Renault a répété jeudi soir son opposition à la décision de l'Etat de lui imposer l'application d'une loi anti-spéculation, mais s'est a priori gardé de prendre des mesures concrètes pour enrayer la manoeuvre du gouvernement.
De son côté, au terme d'une journée riche en tensions et conjectures, le ministre de l'Economie Emmanuel Macron a semblé vouloir jouer l'apaisement, assurant que les équilibres de l'alliance Renault-Nissan "sont et seront pleinement préservés par l'Etat francais".
A l'issue d'un conseil d'administration extraordinaire convoqué par le PDG Carlos Ghosn, cette instance a réaffirmé dans un communiqué "son soutien à la résolution n°12 qui sera présentée à l'assemblée générale du 30 avril 2015, motivée par la situation spécifique des droits de vote au sein de l'Alliance".
Cette résolution vise à empêcher l'application à Renault de la "loi Florange", un dispositif visant les spéculateurs et qui garantit des droits de vote doubles aux détenteurs d'actions depuis plus de deux ans.
Pour qu'une telle résolution passe, elle doit recevoir le soutien des deux tiers des votes exprimés lors de l'assemblée générale. Le gouvernement, décidé à défendre la loi et ses droits, a acquis 4,73% supplémentaires du capital du groupe au Losange, opération dont le coût se situe "entre 814 millions d'euros et 1.232 millions d'euros", selon un arrêté de Bercy publié jeudi au journal officiel.
Cette manoeuvre porte de 15 à 19,7% la part de l'Etat au sein de l'ex-Régie, et 23,2% des droits de vote exerçables dans l'entreprise.
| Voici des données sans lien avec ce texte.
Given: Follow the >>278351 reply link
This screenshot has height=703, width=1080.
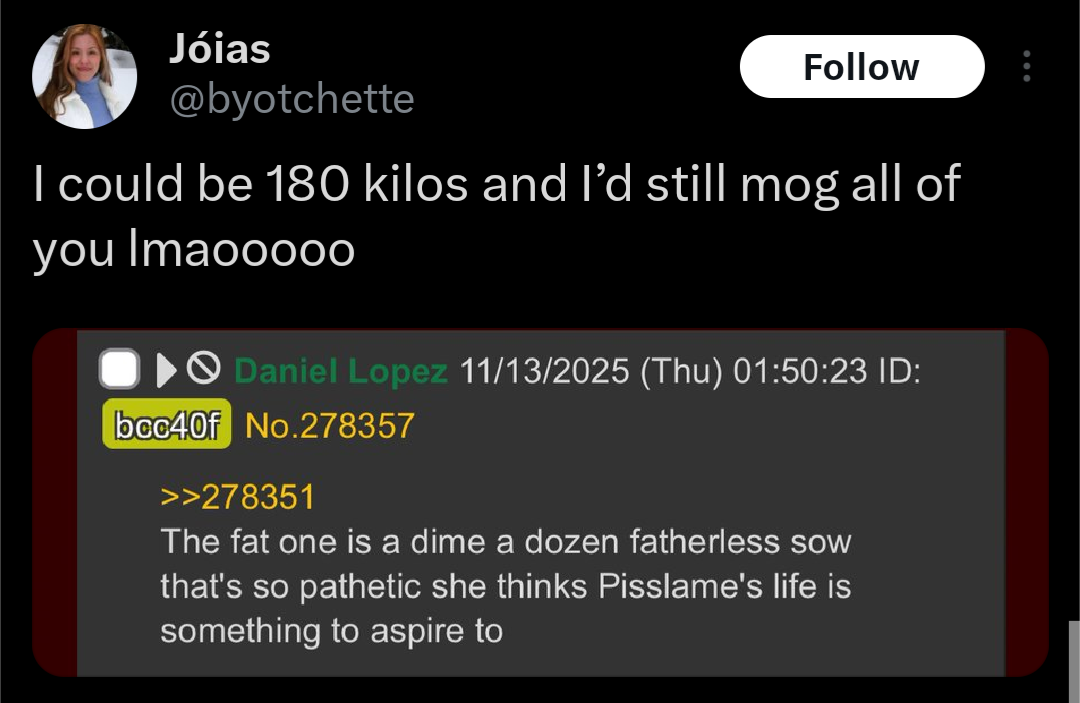Looking at the screenshot, I should click(x=237, y=496).
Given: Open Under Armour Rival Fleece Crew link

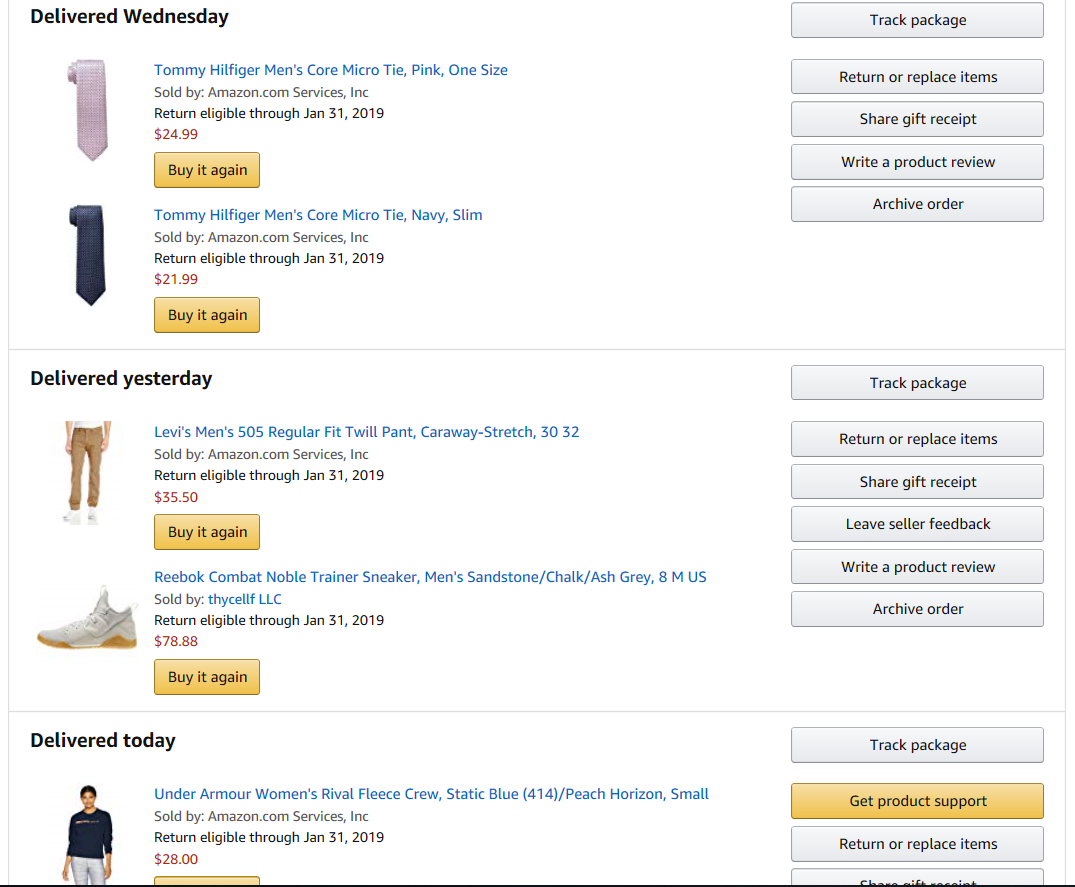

Vu la participation habituelle au vote des assemblées générales de Renault, cette proportion devrait garantir à l'Etat la minorité de blocage nécessaire pour forcer la main à Renault.
L'ordre du jour de la convocation au Conseil d'administration de jeudi soir, "l'évolution de la composition de l'actionnariat de Renault et ses conséquences sur l'Alliance" avec Nissan, avait alimenté les spéculations sur une contre-attaque de M. Ghosn. Nissan détient 15% de Renault et l'entreprise française contrôle 44% du capital du constructeur japonais. Mais Nissan ne vote pas à l'Assemblée générale en vertu de dispositions réglementaires.
- 'Pleine confiance' en Ghosn -
Relevant que "la pérennité et le succès de l'Alliance sont, depuis son origine en 1999, basés sur un équilibre des participations", le Conseil d'administration s'est contenté de demander, selon le communiqué diffusé jeudi soir, que "l'équilibre entre les deux principaux actionnaires de Renault (l'Etat français et Nissan, NDLR) soit maintenu lors de la prochaine assemblée générale ou restauré après celle-ci".
Cette formulation semblait ciselée pour éviter un choc frontal avec le gouvernement, et elle a d'ailleurs été reprise au vol jeudi soir par M. Macron: "les équilibres de l'alliance sont et seront pleinement préservés par l'Etat francais", a-t-il affirmé à l'AFP.
Alors que de source proche de Renault, la déclaration des administrateurs a été adoptée à l'unanimité moins une voix, le ministre a aussi estimé qu'"il était normal qu'il y ait ce conseil d'administration qui permettait à chacun de clarifier les positions".
Plus tôt jeudi, M. Macron avait assuré que les actions récemment acquises seraient "revendues dès après l'assemblée générale".
Interrogé par Public Sénat sur la question de savoir s'il avait "un problème avec Carlos Ghosn", le ministre de l'Economie avait aussi répondu: "Pas du tout. Carlos Ghosn a la pleine confiance du gouvernement".
"Sa stratégie, nous la soutenons, nous sommes à ses côtés, simplement le gouvernement a fait voter une loi sur les droits de vote doubles qui existent dans de nombreux pays () nous avons simplement décidé de défendre nos droits", avait-il martelé.
Firme nationalisée à la Libération, Renault est devenue une société anonyme au début des années 1990 et l'Etat s'en est progressivement désengagé.
Le ministre des Finances Michel Sapin avait de son côté assuré que l'Etat "n'a absolument pas, ni le pouvoir ni la volonté de prendre le pouvoir" chez Renault, mais prévenu: "Je suis de ceux qui considèrent que les entreprises privées, même quand l'Etat est présent, doivent être gérées comme toutes les entreprises. Mais quand l'Etat est là, l'Etat pèse".
Le cours du titre Renault à la bourse de Paris n'a pas souffert de cette controverse, progressant de près de 3% jeudi, dans un marché en baisse d'un demi-point.